Produjo un remezón de trasparencia
en el manejo de lo público (glasnot)
y de democratización política
dentro de un régimen autocrático
y cerrado (perestroika). La lucha
es contra los conservadores – a cuya
cabeza está el Guía supremo,
el Faquih o Sumo Jurista, actualmente Alí
Jameini– quienes controlan el poder
judicial, los grandes medios de comunicación
de masas (radio y TV), el poder económico,
las policías y fuerzas armadas y
las milicias paramilitares que hacen los
trabajos sucios. La empresa de Jatami y
sus seguidores (ahora con absoluta mayoría
en el Parlamento) consiste en poner fin
al poder omnímodo del dogma religioso,
que a través de los mullahs han confiscado
la revolución; y establecer un pleno
Estado de derecho, un mulipartidismo, la
libertad de opinión y de prensa,
el derecho de los intelectuales y de los
innovadores a la crítica, un mayor
acceso de las mujeres a los puestos de responsabilidad.
Desmonte
de la teocracia
En
este duelo, dentro del mundo shiita, lo
que en el fondo se cuestiona es el carácter
TEOCRATICO de la República Islámica.
Algo que interesa no sólo a Irán
sino a todo el mundo musulmán de
comienzos de este siglo. Personajes iraníes,
de gran solvencia intelectual y moral, como
el ayatola Alí Montazeri (77 años,
actualmente pagando prisión en su
casa) y el cheik Mohamed Shabistari (profesor
de filosofía islámica en la
Universidad de Teherán), han expuesto
razones contundentes en contra de este anacronismo
religioso (coránico), que es incompatible
con una plena democracia moderna. “En
el Islam no existe ninguna forma obligatoria
de instiituciones estatales. Así
como un Gobierno que se inspira en los valores
supremos del Islam es legítimo, así
mismo un Estado islámico no tiene
sentido a la luz de los textos sagrados.
La institución del Velayat Faquih
pertenece al campo de la política
y no de la religión. Nuestra Constitución
[la actual de Irán] iuxtapone los
derechos divinos y los deberes de los ciudadanos.

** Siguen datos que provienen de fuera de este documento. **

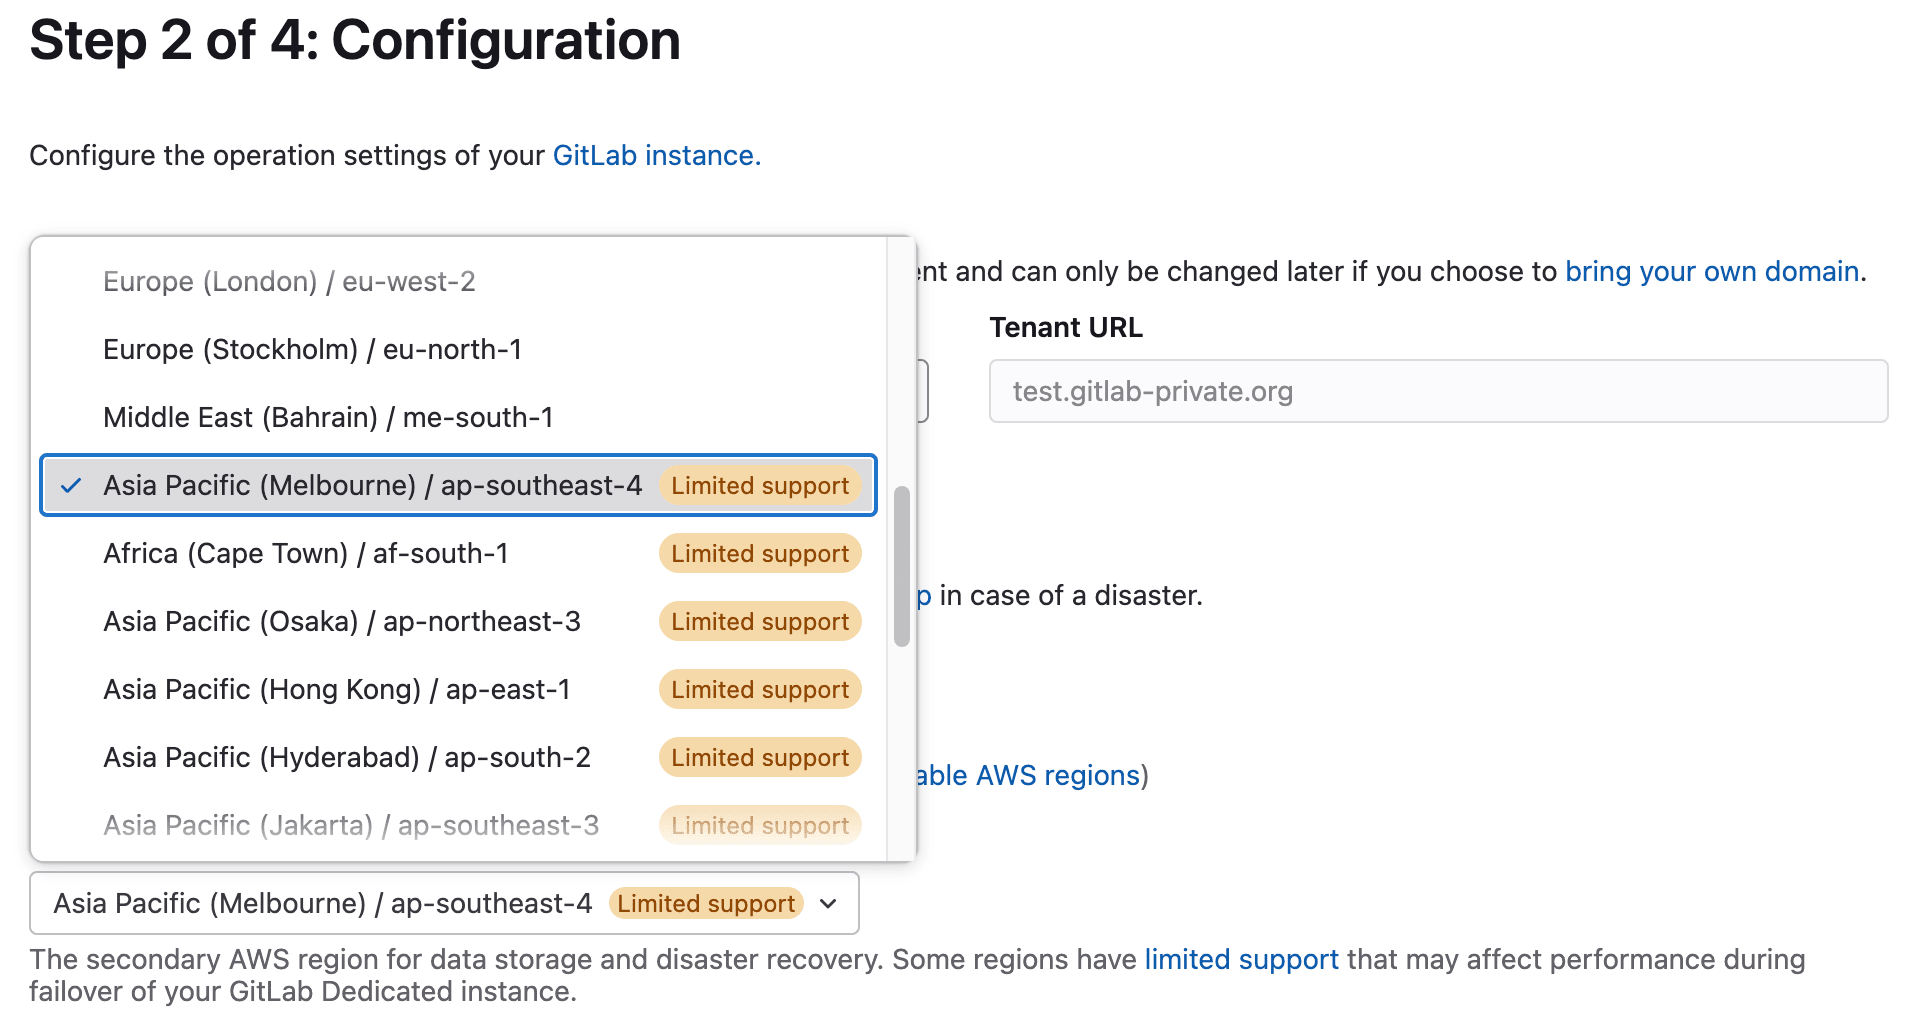Choose Asia Pacific (Hyderabad) / ap-south-2
The image size is (1914, 1028).
458,758
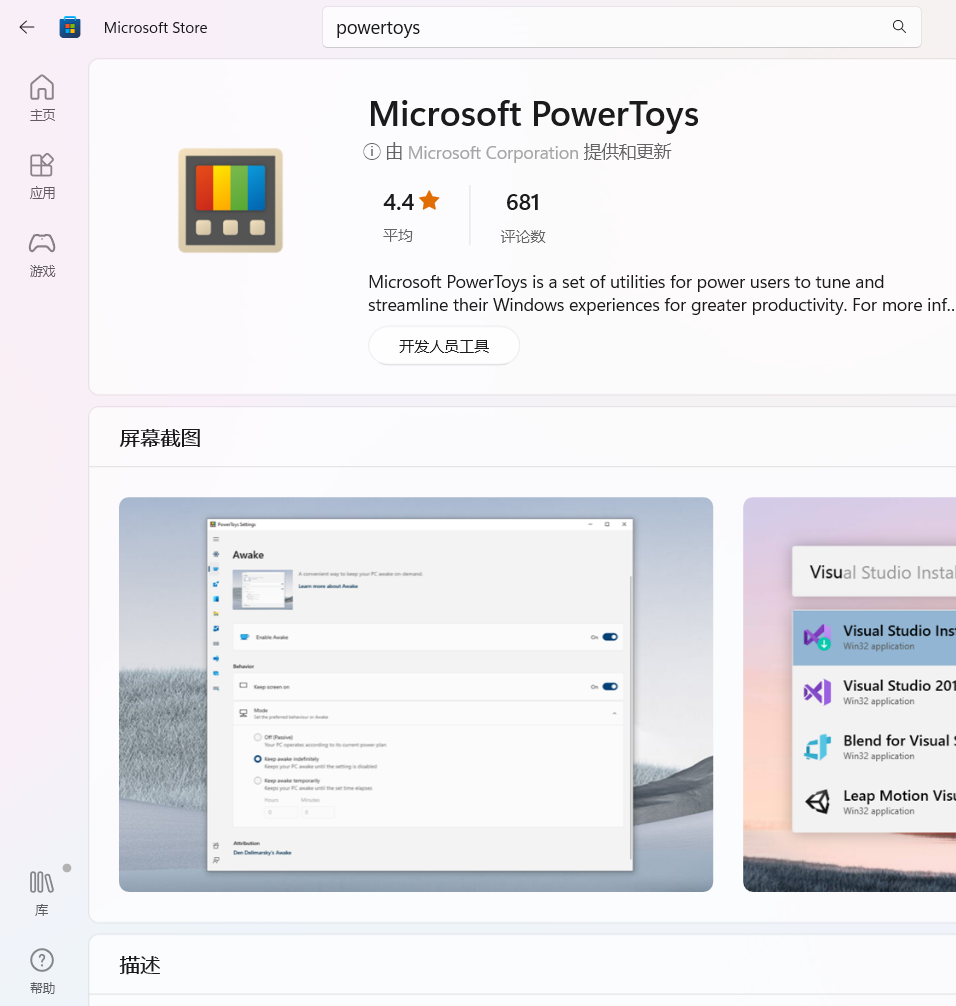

Esta mezcla de géneros es la fuente
de muchos de nuestros problemas. Llegará
el día en que hay que romper esta
contradicción, adaptándonos
a las exigencias de la modernidad...”.
Más
claro no canta ni el gallo de oro de la
Caponera. Equivale a decir que la religión
del profeta Mahoma determina sobre todo
las obligaciones de los creyentes.islámicos,
mientras que la democracia garantiza los
derechos de los ciudadanos. Si no hay compatibilidad
entre los dos polos, uno de ellos debe ceder.
Mucho debe haber de exageración y
fundamentalismo en la interpretación
que los “ulamas” y los “mullahs”
shiitas de Irán hacen del Corán,
para imponer una pesada y anacrónica
teocracia (muy parecida a una monarquía
absoluta o a un totalitarismo), cuando en
el resto del mundo musulmán encontramos
muy variadas formas políticas en
los regímenes: unos conservadores
y otros progresistas; monarquías,
repúblicas y dictaduras; economías
capitalistas y economías socialistas.
Y si de legitimidad se trata, no puede olvidarse
que tanto el Presidente como el Parlamento
iraníes provienen de una elección
popular del pueblo soberano, mientras que
el gran Faquih se autosustenta de un invisible
hilo que guinda supuestamente de Alá.
Por lo demás, los intelectuales aperturistas,
que defienden las actuales reformas, subrayan
–con razón– que debe
distinguirse entre los principios fundamentales
del Corán (que son pocos) y los innumerables
juicios coyunturales que hace 14 siglos
correspondían a una sociedad muy
diferente de la nuestra. Si el mismo Mahoma
regresara ahora a nuestro planeta dictaría
normas muy diferentes de conducta social
y política. Mahoma solía decir
que “el mejor de los hombres es aquel
que no gusta del poder”. Sin embargo,
él en su tiempo lo buscó y
lo ejerció a plenitud.
Tanto fue así que el gran especialista
francés en asuntos del Islam, Maxime
Robinson, ha escrito que “Mahoma
fue una persona que combinó en sí
las cualidades de Jesús y de Carlomagno.”
Fue, a la vez, Jefe espiritual y Jefe político
de un gran imperio. Pero en nuestro siglo
XXI, difícilmente las cosas pueden
ser así por parte de sus seguidores.